SERVINGS : 2
4 ounces of rice noodles
4 tablespoons vegetable oil
4 ounces firm tofu, strained and cut into 1⁄4-inch cubes or strips
4 ounces skinless, boneless chicken, sliced thin; or 1 cup vegetables of choice, sliced thin (about 1/8-inch thick), for vegetarian dish
1/3 cup Chef Nikky’s pad thai sauce
2 cups bean sprouts
2 scallions, cut into 2-inch pieces
garnish : bean sprouts, crushed unsalted peanuts
In a medium bowl, soak rice noodles for 2 hours in enough lukewarm water to cover. Do not use hot water, as it will make noodles mushy when stir-frying. Drain noodles and reserve.
Heat oil in a large non-stick wok or skillet over medium high heat. Fry tofu until crisp and remove with a slotted spoon. Set aside.
Add chicken and stir-fry until done. Add shrimp and cook until no longer translucent. Add eggs, stirring to scramble, and cook until set. (For vegetarian, stir-fry vegetables until they begin to soften, 2 to 3 minutes.)

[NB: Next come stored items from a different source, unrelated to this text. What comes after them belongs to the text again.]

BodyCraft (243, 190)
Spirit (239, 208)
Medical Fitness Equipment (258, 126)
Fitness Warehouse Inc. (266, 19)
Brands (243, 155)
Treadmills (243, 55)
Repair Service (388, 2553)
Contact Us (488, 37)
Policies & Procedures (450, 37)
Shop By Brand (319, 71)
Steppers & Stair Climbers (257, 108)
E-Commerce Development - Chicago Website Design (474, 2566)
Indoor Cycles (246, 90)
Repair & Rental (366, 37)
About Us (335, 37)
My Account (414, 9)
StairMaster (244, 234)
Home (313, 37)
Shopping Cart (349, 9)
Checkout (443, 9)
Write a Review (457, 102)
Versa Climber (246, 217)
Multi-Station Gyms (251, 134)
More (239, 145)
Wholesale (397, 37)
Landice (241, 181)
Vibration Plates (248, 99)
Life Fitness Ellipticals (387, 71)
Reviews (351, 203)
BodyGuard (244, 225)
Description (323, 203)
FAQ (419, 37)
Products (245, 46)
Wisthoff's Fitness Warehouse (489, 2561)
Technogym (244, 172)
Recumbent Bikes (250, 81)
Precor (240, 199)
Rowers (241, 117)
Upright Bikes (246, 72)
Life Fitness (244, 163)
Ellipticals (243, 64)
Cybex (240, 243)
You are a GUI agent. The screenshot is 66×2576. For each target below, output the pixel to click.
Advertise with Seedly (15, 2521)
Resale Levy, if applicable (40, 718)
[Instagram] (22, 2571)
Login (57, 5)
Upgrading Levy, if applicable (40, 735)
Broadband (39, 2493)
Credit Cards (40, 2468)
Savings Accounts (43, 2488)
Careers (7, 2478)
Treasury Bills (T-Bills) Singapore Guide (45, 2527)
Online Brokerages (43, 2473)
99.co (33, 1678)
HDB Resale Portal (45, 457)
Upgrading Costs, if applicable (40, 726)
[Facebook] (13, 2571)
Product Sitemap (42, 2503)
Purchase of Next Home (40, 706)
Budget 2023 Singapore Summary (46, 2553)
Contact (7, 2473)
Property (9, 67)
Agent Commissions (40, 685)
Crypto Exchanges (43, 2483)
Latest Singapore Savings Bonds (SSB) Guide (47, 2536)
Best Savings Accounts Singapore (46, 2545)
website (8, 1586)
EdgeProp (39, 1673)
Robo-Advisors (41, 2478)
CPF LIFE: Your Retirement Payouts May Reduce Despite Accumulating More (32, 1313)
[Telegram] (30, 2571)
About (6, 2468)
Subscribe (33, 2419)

Add noodles and tofu and up to 1⁄4 cup water to steam the noodles. Cook until noodles are soft, about 2 to 4 minutes.
Once noodles are soft, add Nikky’s Pad Thai Sauce. Stir fry for 2 to 3 minutes until all sauce is absorbed into noodles. When liquid is absorbed, remove wok from heat. If your wok is not hot enough, you will see a lot of juice in the wok at this point.
Add 1 cup of bean sprouts and all scallions and toss to combine.
Serve immediately topped with remaining 1 cup fresh bean sprouts and crushed peanuts.